EfficientDet for object detection on edge for AR Assistance

By Abhishek Kumar; Gopichand Agnihotram; Raja Sekhar Reddy S; Surbhit Kumar; Pandurang Naik

Object detection is a technique of training computers to detect objects from images or videos. The object detection based AR assistance is expected to help the users with all the activities associated with smart systems such as repair, maintenance, interactions, anomalies identification, training etc. Over the years, there have been many object detection architectures and algorithms created by multiple companies and researchers. Edge based algorithms are especially popular as loud-based detection takes a lot of computing resources and cycle time for object detection and has latency issues for AR assistance in real time.

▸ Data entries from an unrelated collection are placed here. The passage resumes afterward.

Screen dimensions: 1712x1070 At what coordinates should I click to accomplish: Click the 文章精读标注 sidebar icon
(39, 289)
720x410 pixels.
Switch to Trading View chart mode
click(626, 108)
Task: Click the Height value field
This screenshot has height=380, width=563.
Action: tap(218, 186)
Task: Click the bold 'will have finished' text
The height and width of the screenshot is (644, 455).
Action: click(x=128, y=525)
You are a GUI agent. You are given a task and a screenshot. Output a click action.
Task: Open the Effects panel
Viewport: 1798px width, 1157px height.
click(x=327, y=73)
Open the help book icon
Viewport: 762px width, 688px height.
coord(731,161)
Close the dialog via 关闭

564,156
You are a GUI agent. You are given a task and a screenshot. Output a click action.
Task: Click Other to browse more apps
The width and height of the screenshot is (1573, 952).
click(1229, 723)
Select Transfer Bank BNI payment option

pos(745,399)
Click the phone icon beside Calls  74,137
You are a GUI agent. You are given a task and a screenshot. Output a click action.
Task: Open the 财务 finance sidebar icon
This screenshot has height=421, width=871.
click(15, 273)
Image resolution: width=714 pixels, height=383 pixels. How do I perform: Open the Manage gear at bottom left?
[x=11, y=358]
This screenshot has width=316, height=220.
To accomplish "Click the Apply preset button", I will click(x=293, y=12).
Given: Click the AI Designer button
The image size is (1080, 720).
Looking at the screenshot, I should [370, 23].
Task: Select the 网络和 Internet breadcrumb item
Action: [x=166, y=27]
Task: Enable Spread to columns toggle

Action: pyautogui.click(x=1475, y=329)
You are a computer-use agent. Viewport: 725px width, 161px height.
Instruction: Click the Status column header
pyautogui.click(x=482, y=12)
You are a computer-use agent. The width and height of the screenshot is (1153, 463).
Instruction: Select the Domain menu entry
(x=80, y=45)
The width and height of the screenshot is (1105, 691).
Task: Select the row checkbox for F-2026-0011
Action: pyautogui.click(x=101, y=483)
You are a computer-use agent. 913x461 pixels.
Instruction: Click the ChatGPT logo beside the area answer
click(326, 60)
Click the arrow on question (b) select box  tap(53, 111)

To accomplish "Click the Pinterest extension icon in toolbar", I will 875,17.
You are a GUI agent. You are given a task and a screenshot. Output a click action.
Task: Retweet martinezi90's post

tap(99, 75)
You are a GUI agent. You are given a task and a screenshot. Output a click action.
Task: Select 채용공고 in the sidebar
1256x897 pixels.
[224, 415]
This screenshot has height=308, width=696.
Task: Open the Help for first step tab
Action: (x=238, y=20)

In the race for creating the most accurate and efficient model, the Google Brain team has recently released the EfficientDet model, which has achieved the highest accuracy with fewest training epochs in object detection tasks. This architecture beats the YOLO [4] and region based [3] object detection family models with minimum computation power. This article discusses the comparison of different object detection models’ performance for custom datasets on edge devices and shares our findings.

Figure 1. Edge Computing in different industrial applications

For near real time object detection on the edge, fast inference speed is required along with the challenge of maintaining accuracy. EfficientDet architecture achieves this state-of-the-art performance as seen in Figure 2 [1] compared to other object detectors. It takes 13x — 42x fewer FLOPs and 4x — 9x lesser training parameters than earlier models. These improvements significantly enhance the training and computation time and resource utilization making it more suitable for edge side deployment.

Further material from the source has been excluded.